Senior Security Assurance Engineer (Internal Penetration Testing)

Qube Research & Technologies (QRT) is a global quantitative and systematic investment manager, operating in all liquid asset classes across the world. We are a technology and data driven group implementing a scientific approach to investing. Combining data, research, technology, and trading expertise has shaped our collaborative mindset, which enables us to solve the most complex challenges. QRT’s culture of innovation continuously drives our ambition to deliver high quality returns for our investors.

The Security Assurance team is responsible for identifying, assessing, and validating security risks across QRT’s technology environment. The team works closely with Security Engineers, Software Engineers, Infrastructure Engineers, Cloud Engineers, and Technology stakeholders to evaluate the effectiveness of security controls and strengthen the firm's overall security posture through adversarial testing and assurance activities.

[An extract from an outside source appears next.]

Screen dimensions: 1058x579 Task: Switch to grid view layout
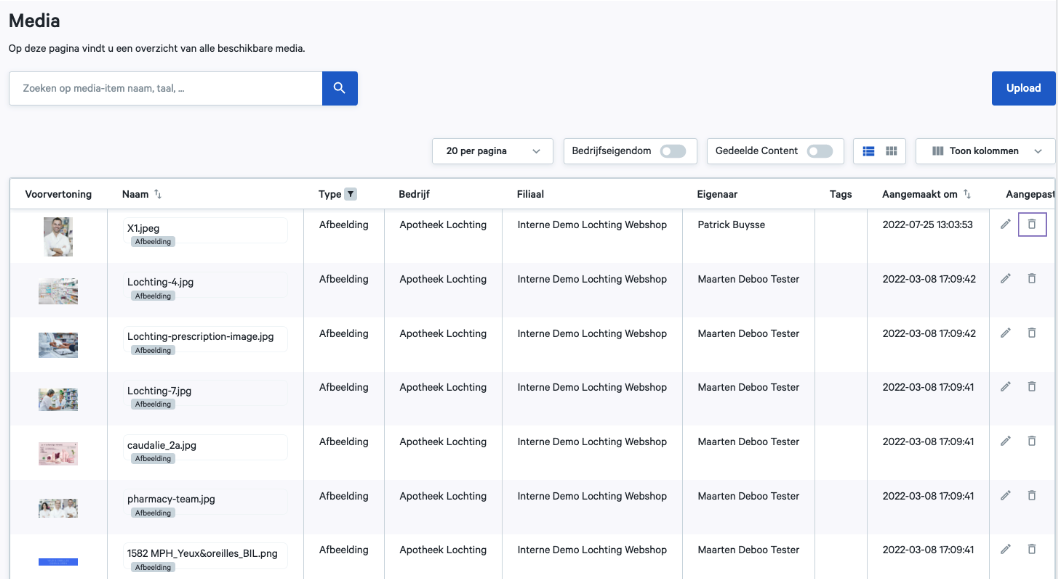coord(891,151)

Your Future Role within QRT

You will:

• Conduct internal penetration testing across a wide range of systems, including trading infrastructure, cloud platforms, APIs, and business applications in both Windows and Linux environments.
• Perform red team-style assessments and adversarial simulations to identify weaknesses in detection, response, and resilience capabilities.
• Design and execute security assurance strategies to validate the effectiveness of security controls across applications, infrastructure, and cloud environments.
• Coordinate external penetration testing engagements with third-party security vendors, including scoping, execution oversight, validation of findings, and remediation tracking across cloud, infrastructure, and application environments.
• Identify, exploit, and clearly document vulnerabilities, providing actionable remediation guidance tailored to engineering teams.
• Collaborate with product security and development teams to ensure vulnerabilities are properly remediated.
• Support threat modelling exercises by providing an attacker’s perspective on system design and architecture.
• Develop and maintain tooling, scripts, and frameworks to automate testing and improve coverage of security assessments.
• Contribute to continuous security testing within CI/CD pipelines, including validation of SAST/DAST findings and runtime security controls.
• Conduct security reviews of internal and third-party systems, validating real-world exploitability of identified risks.
• Provide mentorship and training to engineers on common attack vectors, exploitation techniques, and secure design principles.
• Stay current with emerging threats, vulnerabilities, and offensive security techniques relevant to financial systems and low-latency environments.

Your present skillset:

• 5+ years of experience in penetration testing, red teaming, or security assurance roles, with hands-on experience testing complex, large-scale systems.
• Strong practical knowledge of offensive security techniques, including web application, API, network, and cloud exploitation.
• Solid understanding of system internals, networking, and common vulnerability classes, including OWASP Top 10, logic flaws, authentication and authorisation issues, and race conditions.
• Familiarity with both Windows and Linux environments from an attacker’s perspective.
• Experience using standard penetration testing tools such as Burp Suite, Metasploit, Nmap, BloodHound, and similar offensive security tooling.
• Ability to assess the real-world impact of vulnerabilities and prioritise risks in a high-stakes environment.
• Ability to clearly document findings, explain exploitability, and provide practical remediation guidance to engineering and infrastructure teams.
• Strong communication skills, with the ability to clearly articulate technical risks and remediation strategies to engineering stakeholders.
• Ability to operate independently, manage multiple assessments, and provide senior-level technical judgement during security assurance activities.
• Preferred:
  • Experience testing applications and services developed in languages such as Python, C++, Rust, Go, and Kotlin/Java.
  • Experience with cloud security testing across AWS or Azure, including IAM, network configuration, storage, managed services, and common cloud misconfigurations.
  • Experience developing custom penetration testing tools, automation, scripts, exploits, or fuzzers.
  • Experience integrating security testing into CI/CD pipelines or supporting continuous assurance practices.
  • Understanding of detection and response mechanisms, with the ability to evaluate or bypass them during controlled testing.
  • Experience conducting red team exercises, adversary simulations, or purple team engagements.
  • Experience with containerised environments, Kubernetes, infrastructure-as-code, or hybrid cloud infrastructure.
  • Knowledge of low-latency systems, financial trading environments, or high-performance distributed systems.
  • Relevant certifications such as OSCP, OSEP, OSCE, CRTO, CCT APP, CCT INF, or equivalent practical experience.

QRT is an equal opportunity employer.